O ex-presidente do conselho fiscal do Centro Paroquial e Social de Barroselas, Viana do Castelo, participou ao Ministério Público (MP) alegadas irregularidades no lar de idosos que tentou esclarecer com a direção e foi exonerado.
Em declarações hoje à agência Lusa, Ricardo Barbosa, exonerado de funções na última segunda-feira, disse ter “fortes indícios de gestão danosa, assédio laboral, contratação fraudulenta, falta de funcionários, insuficiência de prestação de cuidados adequados aos idosos e violação consecutiva dos estatutos da instituição”, presidida pelo pároco da freguesia.
Ricardo Barbosa disse ter “dificuldades extremas em perceber como é que desde 2018 até à data foram consumidos mais de 833 mil euros do dinheiro que a instituição tinha no banco, incluindo a alienação, em 2024, de um apartamento T2 por 125 mil euros, valor consideravelmente abaixo do mercado”, afirmou.
“Atualmente, a instituição está numa situação extremamente delicada”, alertou,
Na denúncia apresentada ao MP, Ricardo Barbosa explica que “a instituição presta apoio a mais de 80 pessoas idosas através das respostas de Estrutura Residencial para Pessoas Idosas, Centro de Dia e Serviço de Apoio Domiciliário, servidas por uma cozinha comum”.
“Durante o exercício das minhas funções, presenciei situações em que o jantar disponibilizado consistia apenas em sopa, prática que, segundo o que observei, abrangia as diferentes valências. Solicito que sejam confrontadas as ementas com as refeições efetivamente fornecidas, os serviços contratados e as necessidades dos utentes”, lê-se.
Sobre o assédio laboral, refere ter recebido relatos de pressões sobre trabalhadores, associados a saídas da instituição e a situações de sofrimento psicológico, cuja natureza e circunstâncias deverão ser esclarecidas através das pessoas envolvidas.

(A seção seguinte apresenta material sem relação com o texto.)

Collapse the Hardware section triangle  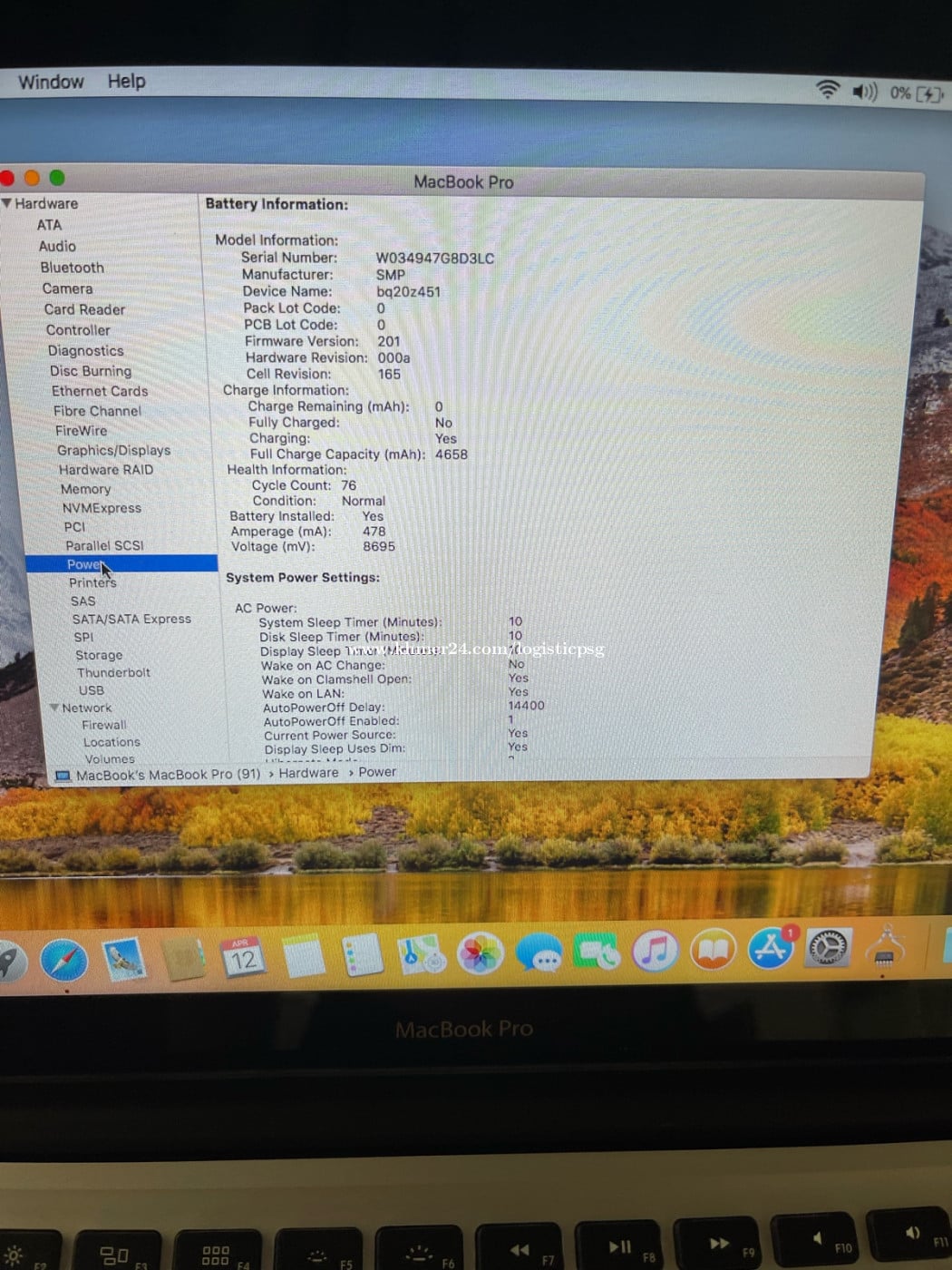click(x=7, y=203)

“Foi-me também transmitido que questionários internos aos trabalhadores teriam sido destruídos por conterem apreciações desfavoráveis e que teriam existido pressões para identificar os autores das respostas através das respetivas caligrafias”, indicou.
Além da participação ao MP, o empresário participou o caso ao Instituto da Segurança Social (ISS) e à Autoridade para as Condições de Trabalho (ACT).

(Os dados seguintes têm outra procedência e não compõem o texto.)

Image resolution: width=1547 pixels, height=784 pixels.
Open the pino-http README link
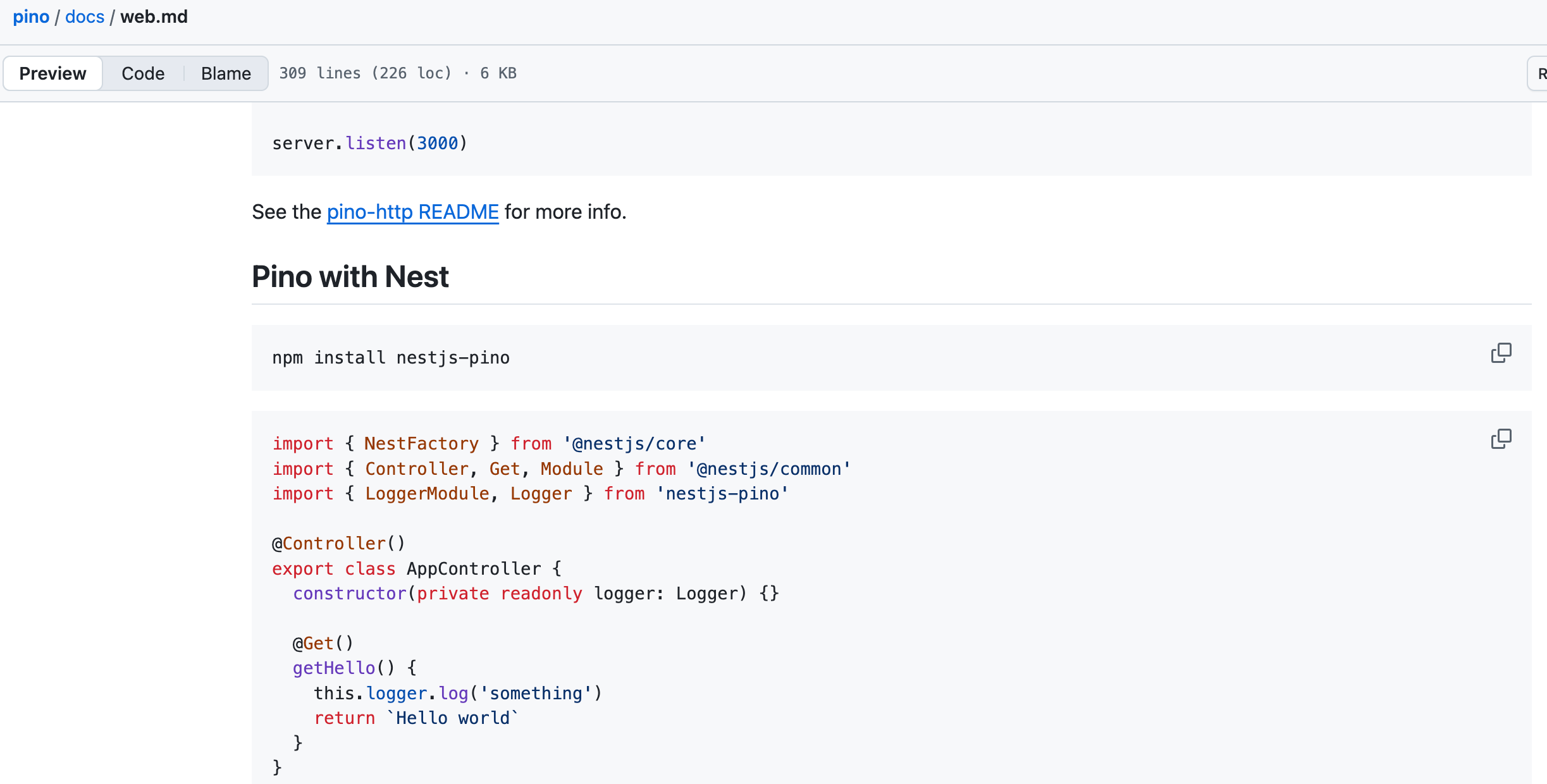[413, 212]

No passado dia 11, a instituição foi alvo de uma inspeção da ACT para averiguar “incumprimentos nos horários de trabalho de julho de 2026, designadamente, a falta de antecedência mínima de sete dias na afixação dos horários e das respetivas alterações e falta de consulta aos trabalhadores sobre essas alterações”.
A “Segurança Social realizou, no passado dia 3, uma ação de fiscalização que abrangia órgãos sociais e atas, que não existem desde há seis meses, pessoal, funcionamento das respostas sociais, segurança das instalações, contabilidade, património e contas bancárias, entre outros elementos. Incluía também o comprovativo de apresentação das contas de 2025 à Diocese”.
Na “última segunda-feira, a diretora técnica do lar alertou a direção, por escrito, para falta de pessoal nos vários setores, sobrecarga dos trabalhadores e dificuldades em assegurar os serviços com qualidade e segurança”.
No mesmo dia, a Diocese de Viana do Castelo exonerou a direção e nomeou uma comissão administrativa.
Por se tratar de “uma instituição canónica o bispo de Viana do Castelo é o último árbitro na sua gestão”.
“Em cerca de ano e meio já caíram quatro direções. Questionei a Diocese sobre a constituição da comissão administrativa, reconduzindo todos os elementos da direção agora exonerada, com exceção do presidente do conselho fiscal e do tesoureiro”, referiu Ricardo Barbosa acompanhado na exoneração pelo tesoureiro da instituição.
A Lusa contactou a Diocese de Viana do Castelo que disse ter ouvido, “em várias ocasiões, todas as partes envolvidas neste processo, com vista à resolução da situação e ao restabelecimento do normal funcionamento da instituição”.
Sobre “às denúncias apresentadas, a Diocese disse “respeitar a liberdade dos seus autores e a autonomia das instituições competentes, confiando que os procedimentos em curso contribuam para o cabal esclarecimento dos factos e para o apuramento da verdade”.
A Lusa pediu, por escrito, esclarecimentos à SS e à ACT, mas ainda não obteve resposta.